Teortaxes: There is a uniquely Promethean vibe in Wenfeng’s project.
Before DS-MoE, only frontier could do efficiency.
Before DS-Math/Prover, only frontier could do Real math.
Before DS-Prover V2, only frontier could do Putnam level.
Before DS-Math V2, only frontier could do IMO Gold…
This is why I don’t think they’ll be the first to “AGI”, but they will likely be the first to make it open source. They can replicate anything on a shoestring budget, given some time. Stealing fire from definitely-not-gods will continue until human autonomy improves.
So far, the reported actual breakthroughs have all been from American closed source frontier models. Let’s see if that changes.
I am down with the recent direction of DeepSeek releases towards specialized worthwhile math topics. That seems great. I do not want them trying to cook an overall frontier model, especially given their deep level of irresponsibility.

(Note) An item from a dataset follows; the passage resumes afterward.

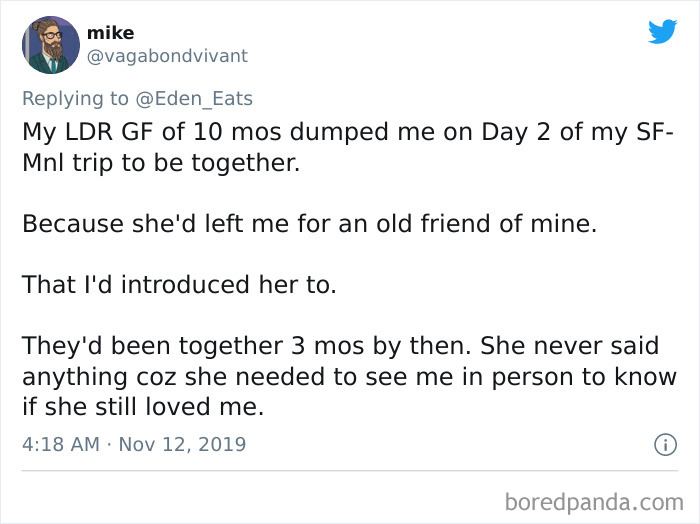Click the They'd been together 3 mos line
This screenshot has height=524, width=700.
click(341, 346)
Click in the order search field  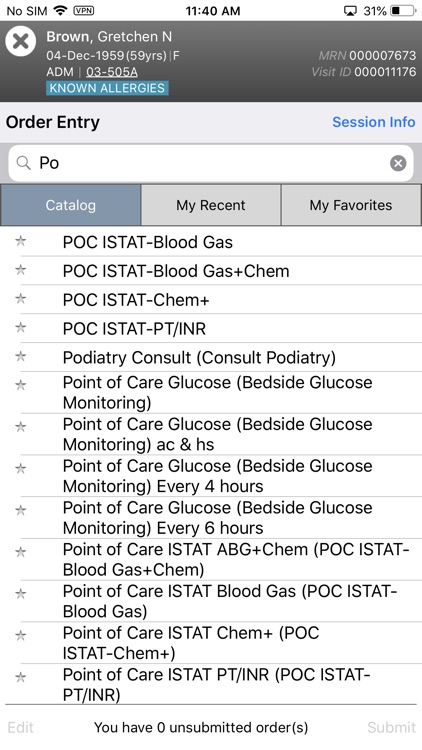(x=211, y=163)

I’ll Get You Next Time, Gadget
Making things cheaper can still be highly valuable, even with other issues. By all accounts this model has real things to offer, the first noteworthy DeepSeek offering since r1. What it is not, regardless of their claims, is a frontier model.
This is unsurprising. You don’t go from v3.2-exp to v3.2 in your naming schema while suddenly jumping to the frontier. You don’t actually go on the frontier, I would hope, with a fully open release, while saying actual zero words about safety concerns.

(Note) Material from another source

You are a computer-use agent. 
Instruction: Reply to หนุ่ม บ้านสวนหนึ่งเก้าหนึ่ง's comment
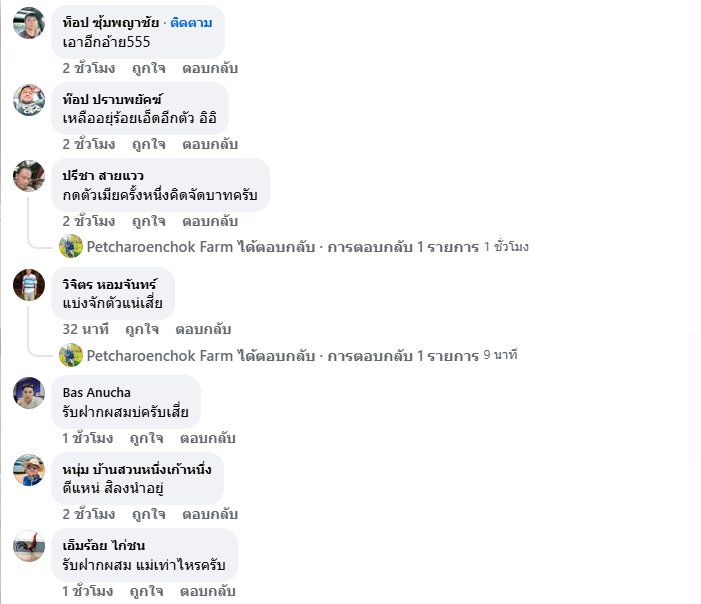pyautogui.click(x=210, y=514)
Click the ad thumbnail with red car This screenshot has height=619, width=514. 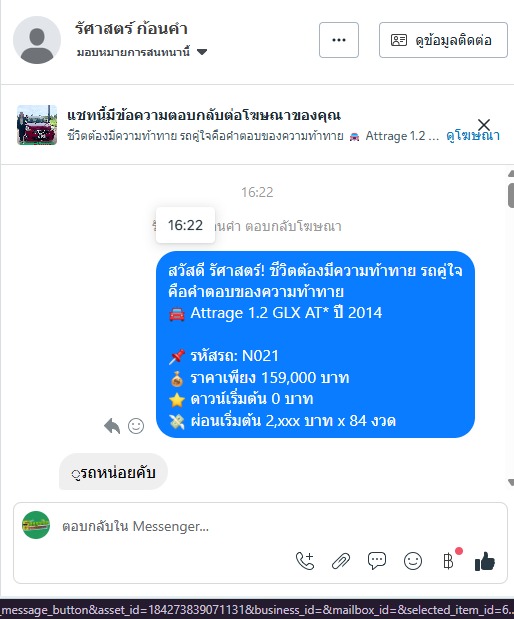point(37,125)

DeepSeek are still doing interesting and innovative things, and this buys some amount of clock in terms of keeping them on the map.
As DeepSeek says in their v3.2 paper, open models have since r1 been steadily falling further behind closed models rather than catching up. v3.2 appears to close some of that additional gap.
The question is, will they be cooking a worthy v4 any time soon?